Sempat terlihat nyaman di papan atas klasemen, performa Milan justru mengalami penurunan dalam beberapa laga terakhir. Hasil yang kurang konsisten membuat persaingan menuju empat besar semakin ketat.

Situasi ini membuat tekanan terhadap skuad asuhan Massimiliano Allegri semakin besar. Pasalnya, tiket Liga Champions bukan hanya soal gengsi dan prestasi, tetapi juga berkaitan langsung dengan masa depan proyek klub.

Bagi Milan, tampil di kompetisi elite Eropa memiliki pengaruh besar terhadap stabilitas finansial dan rencana pembangunan tim. Jika gagal lolos, klub berpotensi menghadapi dampak serius baik dari sisi ekonomi maupun kekuatan skuad musim depan.

Liga Champions Jadi Sumber Pemasukan Besar

Laporan La Gazzetta dello Sport menyebut AC Milan bisa memperoleh pemasukan hingga 100 juta euro apabila berhasil tampil di Liga Champions musim depan. Nilai tersebut berasal dari berbagai sumber pendapatan yang sangat penting bagi kondisi keuangan klub.

Dalam konferensi pers menjelang pertandingan melawan Sassuolo, Massimiliano Allegri menegaskan bahwa Liga Champions memiliki pengaruh besar terhadap fleksibilitas pengelolaan tim.

Pendapatan utama berasal dari bonus partisipasi yang nilainya mencapai sekitar 60 juta euro.
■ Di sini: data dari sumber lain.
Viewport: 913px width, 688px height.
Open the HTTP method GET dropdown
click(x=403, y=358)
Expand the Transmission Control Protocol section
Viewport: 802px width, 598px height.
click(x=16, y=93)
Selain itu, Milan juga berpeluang mendapatkan tambahan pemasukan dari penjualan tiket pertandingan, hak siar, hingga bonus performa selama kompetisi berlangsung.

Jumlah tersebut memang tidak selalu langsung mencapai 100 juta euro. Namun, nominal itu bisa terus bertambah apabila Milan mampu melangkah jauh hingga fase gugur Liga Champions.

Karena alasan itulah, posisi empat besar kini menjadi target yang wajib diamankan Rossoneri sebelum musim berakhir.

Milan Butuh Perombakan Skuad

Selain faktor finansial, keberhasilan lolos ke Liga Champions juga sangat berpengaruh terhadap rencana pembangunan tim dalam jangka panjang. Sejak awal musim, manajemen klub memang menjadikan finis di empat besar sebagai target utama.

Kegagalan meraih gelar Serie A membuat peluang tampil di Liga Champions menjadi semakin penting bagi Milan. Tanpa kompetisi tersebut, proyek pengembangan klub dikhawatirkan akan mengalami hambatan besar.

Saat ini, skuad Rossoneri masih dianggap membutuhkan peningkatan kualitas di beberapa sektor. Milan diperkirakan memerlukan empat hingga lima pemain baru agar mampu bersaing lebih kompetitif musim depan.

Manajemen klub ingin membangun tim dengan kombinasi pemain berpengalaman dan talenta muda potensial. Namun, rencana tersebut membutuhkan dukungan finansial yang kuat.

Karena itu, keberhasilan mengamankan tiket Liga Champions menjadi faktor krusial bagi AC Milan, baik untuk menjaga stabilitas keuangan maupun memperkuat skuad demi menghadapi musim berikutnya.